Since UFC’s reboot last May following COVID-19 halting events, the promotion’s new style of recruitment has shown a significantly lower win-rate for newcomers.
Out of the 310 fighters to compete since UFC 249, the 52 who had either made their UFC debut or returned following competition outside of the promotion recorded a win-rate of 36.5%. This percentage is down compared to the last 52 fighters that debuted before UFC 249, with that group having a win-rate of 54.9%.
When taking matchups that were a debuting fighter versus a debuting fighter out of the equation, the pool of 52 fighters since May had a win percentage of 30.5%. This drop in wins was not demonstrated in the pre-pandemic sample size of 52 fighters, with that group having a 55.2% win-rate against non-newcomers.
What Can Explain The Change?
The higher volume of losses following COVID-19 could be explained by the promotion’s need to find fighters to fill slots on cards.
A large number of debuts in 2020 have come as a replacement for another fighter as fight cards have seen massive amounts of edits and tweakings.
While short-notice opponents aren’t a new concept, there has been a bigger need lately as travel bans and positive COVID-19 tests have thrown away matchups. Prior to COVID-19, the majority of withdrawals from fights came due to injury.
Many of the debuting fighters did so in a position that saw them replace a more experienced fighter. Sometimes it paid off, with names like Khamzat Chimaev, Justin Jaynes and Jesse Ronson having success stories in this position. However, there were many like Max Rohskopf, Zarrukh Adashev, Aaron Phillips and more who took a loss due to this.
Although most fighters are often offered a second fight (except some cases) after taking a short-notice booking, an initial loss in the UFC puts a blemish on the record of a fighter and makes them have a negative first impression on the promotion’s viewership.
The Hunt Continues
The UFC’s ongoing hunt for new talent to enter the promotion won’t slow down soon, with the promotion planning to hold events on a near-weekly basis until October.
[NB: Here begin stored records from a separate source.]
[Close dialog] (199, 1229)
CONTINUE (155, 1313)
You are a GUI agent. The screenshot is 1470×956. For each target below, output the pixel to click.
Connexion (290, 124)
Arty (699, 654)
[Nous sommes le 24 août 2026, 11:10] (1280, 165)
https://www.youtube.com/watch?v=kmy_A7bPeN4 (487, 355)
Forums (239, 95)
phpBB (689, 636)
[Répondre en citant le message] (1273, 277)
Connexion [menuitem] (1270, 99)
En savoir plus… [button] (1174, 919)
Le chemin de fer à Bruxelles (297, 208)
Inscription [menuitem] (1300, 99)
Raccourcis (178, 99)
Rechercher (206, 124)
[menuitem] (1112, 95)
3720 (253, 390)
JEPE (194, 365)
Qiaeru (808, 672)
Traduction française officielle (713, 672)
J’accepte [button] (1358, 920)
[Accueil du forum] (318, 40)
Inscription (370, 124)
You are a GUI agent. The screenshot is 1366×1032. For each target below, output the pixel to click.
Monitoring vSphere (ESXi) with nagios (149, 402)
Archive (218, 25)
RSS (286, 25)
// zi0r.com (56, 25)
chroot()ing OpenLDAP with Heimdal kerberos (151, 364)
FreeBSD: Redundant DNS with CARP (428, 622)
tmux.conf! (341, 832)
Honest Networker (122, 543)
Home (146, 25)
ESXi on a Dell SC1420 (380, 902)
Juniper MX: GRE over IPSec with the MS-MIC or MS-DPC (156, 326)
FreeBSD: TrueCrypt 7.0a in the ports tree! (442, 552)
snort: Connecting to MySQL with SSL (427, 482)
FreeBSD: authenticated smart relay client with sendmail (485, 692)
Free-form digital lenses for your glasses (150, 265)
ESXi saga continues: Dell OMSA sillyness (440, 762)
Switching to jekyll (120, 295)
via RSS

Every week the promotion faces adversity as fights get affected by COVID-19. Due to travel bans, a majority of active UFC fighters reside in the United States, a country that has reported more than 40,000 new COVID-19 cases every day since June 30th.
A testament to the promotion’s eagerness to sign upcoming talent has been demonstrated in the first two episodes of “Dana White’s Contender Series,” a TV series that scouts new talent to join the UFC. Through the first two episodes, nine of the 10 winners on the show were offered contracts. In the three seasons of the show before, the average number of contracts offered was 2.7.